-- BEGIN Text section --
This process also helps to create social proof for other potential clients looking for a real estate agent in their specific location.

Here’s an Infographic by Nifty Marketing and AvaLaunch Media that illustrates the components of a well-optimised local landing page:

Local SEO Landing Page

Creating location specific landing pages is a very simple but effective strategy a lot of (multi-location) businesses overlook.

Go ahead and implement them in your local SEO strategy.

Local SEO 33

Video For Local SEO

Use Video To Reach Your Local Audience

Video marketing is a HUGE but under-utilised strategy.

That’s because many local businesses believe video is out of reach.

They think you need high-quality equipment, years of experience and expensive software.

The reality is…you don’t.

Sure, you do need a half-decent camera, a tool to edit the video and some experience in creating video content, but still the barrier to entry is low.

Local Video Strategy

Olga’s suggestion is to answer frequently asked questions on video.

To do that first brainstorm questions with your sales and customer service teams. Next answer those questions on video:

 

Creating video content can actually be very simple.

Optimising Your Videos:

Olga recommends you include relevant keywords in the title and description of the video which you upload to YouTube.

Whats more:

Go beyond obvious keywords; use colloquial phrases, synonyms and variations for your keyword phrases.

To get the full benefit of the video, next create a transcript and embed the video along with the transcript on your website.

Video for local SEO

Videos are known to increase the time users spend on page which in turn has positive impact on your SEO efforts.

Even if your new page doesn’t appear in the search results at first, your YouTube video has a higher chance of ranking because of the domain authority associated with it.

After publishing the video on YouTube and your website together with written content, go over to Facebook and upload the native video there.

Olga has this suggestion:

“Make sure that the few first seconds of the video grab attention. Come up with a catchy short headline to post along with the video and target it to your local audience (using Facebook advertising) and geo-targeted hashtags as well.”
-- END Text section --
-- BEGIN Supplied entries --
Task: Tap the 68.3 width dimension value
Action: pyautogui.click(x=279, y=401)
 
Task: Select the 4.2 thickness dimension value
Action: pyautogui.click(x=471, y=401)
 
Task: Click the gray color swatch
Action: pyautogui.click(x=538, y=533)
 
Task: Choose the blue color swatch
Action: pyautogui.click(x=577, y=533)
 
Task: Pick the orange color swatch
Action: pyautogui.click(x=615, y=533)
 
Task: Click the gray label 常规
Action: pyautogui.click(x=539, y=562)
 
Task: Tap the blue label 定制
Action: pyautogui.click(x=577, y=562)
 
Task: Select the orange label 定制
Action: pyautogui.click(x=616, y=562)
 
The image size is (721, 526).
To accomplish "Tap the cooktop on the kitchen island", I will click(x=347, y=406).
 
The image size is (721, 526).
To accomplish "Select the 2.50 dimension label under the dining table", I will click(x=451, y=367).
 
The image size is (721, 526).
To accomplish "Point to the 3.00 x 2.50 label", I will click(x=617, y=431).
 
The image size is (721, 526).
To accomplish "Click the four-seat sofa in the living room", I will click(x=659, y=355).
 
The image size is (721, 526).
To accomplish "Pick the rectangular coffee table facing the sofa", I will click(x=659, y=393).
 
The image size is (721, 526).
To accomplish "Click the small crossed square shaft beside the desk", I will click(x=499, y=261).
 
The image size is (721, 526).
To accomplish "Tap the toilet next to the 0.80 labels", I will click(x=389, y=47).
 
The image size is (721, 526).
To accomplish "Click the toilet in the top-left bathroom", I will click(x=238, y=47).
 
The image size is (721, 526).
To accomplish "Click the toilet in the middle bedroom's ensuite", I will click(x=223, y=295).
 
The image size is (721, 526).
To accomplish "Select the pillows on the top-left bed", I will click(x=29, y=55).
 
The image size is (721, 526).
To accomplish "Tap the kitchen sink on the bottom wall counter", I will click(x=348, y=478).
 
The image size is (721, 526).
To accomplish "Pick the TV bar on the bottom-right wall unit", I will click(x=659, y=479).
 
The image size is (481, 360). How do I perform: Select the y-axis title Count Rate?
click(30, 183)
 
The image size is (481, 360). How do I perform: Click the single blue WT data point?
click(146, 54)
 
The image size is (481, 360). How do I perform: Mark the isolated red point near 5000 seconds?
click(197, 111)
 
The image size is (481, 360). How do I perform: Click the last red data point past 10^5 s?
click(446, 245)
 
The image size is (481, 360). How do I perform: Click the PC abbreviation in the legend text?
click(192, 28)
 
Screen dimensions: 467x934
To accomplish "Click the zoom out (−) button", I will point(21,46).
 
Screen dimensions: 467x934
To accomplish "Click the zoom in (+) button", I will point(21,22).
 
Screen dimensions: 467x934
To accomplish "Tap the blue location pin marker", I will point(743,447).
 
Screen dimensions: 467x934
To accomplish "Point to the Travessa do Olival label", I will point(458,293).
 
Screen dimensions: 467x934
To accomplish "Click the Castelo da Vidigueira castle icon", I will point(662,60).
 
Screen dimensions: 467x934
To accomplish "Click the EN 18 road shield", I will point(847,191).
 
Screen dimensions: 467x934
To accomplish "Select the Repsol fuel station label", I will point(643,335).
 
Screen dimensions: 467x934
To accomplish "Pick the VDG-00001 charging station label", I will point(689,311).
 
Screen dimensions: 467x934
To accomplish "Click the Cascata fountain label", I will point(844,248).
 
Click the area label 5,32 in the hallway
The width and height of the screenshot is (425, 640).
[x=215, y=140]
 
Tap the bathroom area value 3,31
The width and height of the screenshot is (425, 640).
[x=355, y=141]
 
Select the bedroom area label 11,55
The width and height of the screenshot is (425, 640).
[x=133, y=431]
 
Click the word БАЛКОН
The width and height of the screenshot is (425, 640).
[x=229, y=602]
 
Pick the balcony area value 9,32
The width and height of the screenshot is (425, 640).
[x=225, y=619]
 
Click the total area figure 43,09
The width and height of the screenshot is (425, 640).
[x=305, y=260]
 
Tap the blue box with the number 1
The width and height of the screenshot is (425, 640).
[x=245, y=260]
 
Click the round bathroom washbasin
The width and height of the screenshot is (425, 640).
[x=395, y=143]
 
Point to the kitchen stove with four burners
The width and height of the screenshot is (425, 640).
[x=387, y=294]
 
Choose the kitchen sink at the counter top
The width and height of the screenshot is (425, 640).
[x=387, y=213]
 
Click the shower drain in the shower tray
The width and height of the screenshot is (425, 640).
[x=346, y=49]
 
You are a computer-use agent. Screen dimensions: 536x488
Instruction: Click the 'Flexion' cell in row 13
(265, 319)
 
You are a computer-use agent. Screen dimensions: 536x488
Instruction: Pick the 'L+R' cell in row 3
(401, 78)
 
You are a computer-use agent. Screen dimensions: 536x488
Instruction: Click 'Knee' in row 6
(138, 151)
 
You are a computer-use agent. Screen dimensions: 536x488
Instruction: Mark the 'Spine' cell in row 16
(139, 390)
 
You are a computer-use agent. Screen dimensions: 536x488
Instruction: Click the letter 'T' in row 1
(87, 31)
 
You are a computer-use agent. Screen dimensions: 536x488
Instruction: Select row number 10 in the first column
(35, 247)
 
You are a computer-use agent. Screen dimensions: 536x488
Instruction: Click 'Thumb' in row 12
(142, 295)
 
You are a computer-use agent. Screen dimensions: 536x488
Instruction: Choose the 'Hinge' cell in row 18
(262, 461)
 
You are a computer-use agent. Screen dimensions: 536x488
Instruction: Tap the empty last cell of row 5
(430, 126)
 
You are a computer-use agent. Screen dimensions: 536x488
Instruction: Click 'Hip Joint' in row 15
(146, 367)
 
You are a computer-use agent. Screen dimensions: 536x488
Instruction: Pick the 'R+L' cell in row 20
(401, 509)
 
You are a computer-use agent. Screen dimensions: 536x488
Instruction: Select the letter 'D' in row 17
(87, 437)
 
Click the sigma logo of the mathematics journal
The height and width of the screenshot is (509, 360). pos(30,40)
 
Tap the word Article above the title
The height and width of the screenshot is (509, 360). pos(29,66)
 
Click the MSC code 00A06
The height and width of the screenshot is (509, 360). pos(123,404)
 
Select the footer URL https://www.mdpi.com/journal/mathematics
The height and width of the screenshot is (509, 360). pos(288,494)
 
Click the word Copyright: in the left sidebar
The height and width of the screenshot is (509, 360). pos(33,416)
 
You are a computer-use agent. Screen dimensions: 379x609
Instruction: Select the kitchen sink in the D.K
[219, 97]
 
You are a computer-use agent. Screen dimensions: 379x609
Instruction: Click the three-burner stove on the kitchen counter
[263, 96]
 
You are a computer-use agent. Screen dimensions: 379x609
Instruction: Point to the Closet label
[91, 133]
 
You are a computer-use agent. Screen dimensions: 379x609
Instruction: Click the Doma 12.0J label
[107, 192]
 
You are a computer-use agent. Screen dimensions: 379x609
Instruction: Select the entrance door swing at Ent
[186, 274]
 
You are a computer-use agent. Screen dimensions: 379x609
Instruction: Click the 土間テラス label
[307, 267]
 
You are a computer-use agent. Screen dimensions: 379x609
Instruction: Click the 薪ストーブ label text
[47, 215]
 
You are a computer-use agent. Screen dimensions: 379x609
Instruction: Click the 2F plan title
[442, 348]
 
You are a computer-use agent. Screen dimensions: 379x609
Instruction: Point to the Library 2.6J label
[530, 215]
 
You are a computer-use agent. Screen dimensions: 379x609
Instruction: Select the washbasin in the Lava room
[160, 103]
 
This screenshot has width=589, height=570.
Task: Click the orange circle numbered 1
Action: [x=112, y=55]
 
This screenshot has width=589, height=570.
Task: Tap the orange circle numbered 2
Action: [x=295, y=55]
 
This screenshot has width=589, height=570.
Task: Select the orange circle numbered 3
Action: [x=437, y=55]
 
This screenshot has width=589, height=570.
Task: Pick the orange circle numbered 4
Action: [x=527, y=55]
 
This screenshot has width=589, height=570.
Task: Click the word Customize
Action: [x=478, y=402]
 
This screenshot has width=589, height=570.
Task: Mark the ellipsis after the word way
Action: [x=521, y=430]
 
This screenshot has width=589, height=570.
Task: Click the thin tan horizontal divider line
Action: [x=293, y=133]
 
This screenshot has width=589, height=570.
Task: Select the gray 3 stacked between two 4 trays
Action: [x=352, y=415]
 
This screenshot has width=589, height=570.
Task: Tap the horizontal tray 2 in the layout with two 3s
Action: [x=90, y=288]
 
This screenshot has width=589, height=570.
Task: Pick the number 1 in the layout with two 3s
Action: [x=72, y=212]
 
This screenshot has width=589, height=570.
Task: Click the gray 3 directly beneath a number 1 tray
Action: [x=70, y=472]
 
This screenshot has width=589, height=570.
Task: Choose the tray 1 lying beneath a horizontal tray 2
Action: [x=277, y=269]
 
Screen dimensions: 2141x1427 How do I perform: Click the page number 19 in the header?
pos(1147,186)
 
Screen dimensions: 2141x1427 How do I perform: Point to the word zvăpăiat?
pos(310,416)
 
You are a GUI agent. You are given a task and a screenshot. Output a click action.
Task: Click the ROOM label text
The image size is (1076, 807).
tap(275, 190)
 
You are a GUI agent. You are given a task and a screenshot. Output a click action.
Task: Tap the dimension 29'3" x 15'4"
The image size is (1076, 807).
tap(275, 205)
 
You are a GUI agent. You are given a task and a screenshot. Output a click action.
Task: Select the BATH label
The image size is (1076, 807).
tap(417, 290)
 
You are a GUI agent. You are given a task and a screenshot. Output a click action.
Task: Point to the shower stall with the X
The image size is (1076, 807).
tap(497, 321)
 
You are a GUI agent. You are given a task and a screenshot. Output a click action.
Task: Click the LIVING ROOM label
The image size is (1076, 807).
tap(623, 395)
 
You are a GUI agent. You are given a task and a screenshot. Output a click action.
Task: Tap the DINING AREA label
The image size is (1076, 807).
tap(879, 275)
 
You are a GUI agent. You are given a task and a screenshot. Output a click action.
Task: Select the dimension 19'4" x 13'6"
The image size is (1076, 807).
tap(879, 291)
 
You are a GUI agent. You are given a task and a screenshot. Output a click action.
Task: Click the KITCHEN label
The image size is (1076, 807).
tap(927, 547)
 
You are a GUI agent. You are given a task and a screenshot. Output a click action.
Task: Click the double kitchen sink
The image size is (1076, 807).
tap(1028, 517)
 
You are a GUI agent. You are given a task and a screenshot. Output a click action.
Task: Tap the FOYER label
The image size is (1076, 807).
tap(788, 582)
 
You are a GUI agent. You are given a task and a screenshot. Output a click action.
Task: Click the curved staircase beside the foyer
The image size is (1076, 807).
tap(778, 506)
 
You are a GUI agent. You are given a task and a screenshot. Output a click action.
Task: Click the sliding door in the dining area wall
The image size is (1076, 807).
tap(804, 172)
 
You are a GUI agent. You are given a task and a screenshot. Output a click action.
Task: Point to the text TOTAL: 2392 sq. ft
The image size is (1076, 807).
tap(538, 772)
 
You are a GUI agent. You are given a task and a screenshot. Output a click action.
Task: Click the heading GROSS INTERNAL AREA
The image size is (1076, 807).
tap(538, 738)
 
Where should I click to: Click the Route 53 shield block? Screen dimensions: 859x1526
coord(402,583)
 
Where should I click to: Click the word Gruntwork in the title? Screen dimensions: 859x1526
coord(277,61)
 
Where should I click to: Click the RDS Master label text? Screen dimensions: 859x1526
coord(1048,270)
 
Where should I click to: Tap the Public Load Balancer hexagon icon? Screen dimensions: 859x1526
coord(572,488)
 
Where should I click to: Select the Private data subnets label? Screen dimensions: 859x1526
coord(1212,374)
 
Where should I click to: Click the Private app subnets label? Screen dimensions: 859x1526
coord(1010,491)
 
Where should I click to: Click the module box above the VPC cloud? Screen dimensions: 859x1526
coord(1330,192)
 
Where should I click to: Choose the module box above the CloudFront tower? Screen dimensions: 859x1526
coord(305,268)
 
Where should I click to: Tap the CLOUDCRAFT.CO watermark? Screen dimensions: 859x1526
-- END Supplied entries --
→ **Job**:
Can you reproduce the local SEO text from "Local SEO Landing" up to and including "local SEO strategy."? Rely only on the local SEO text, not the rows.

→ **Worked solution**:
Local SEO Landing Page

Creating location specific landing pages is a very simple but effective strategy a lot of (multi-location) businesses overlook.

Go ahead and implement them in your local SEO strategy.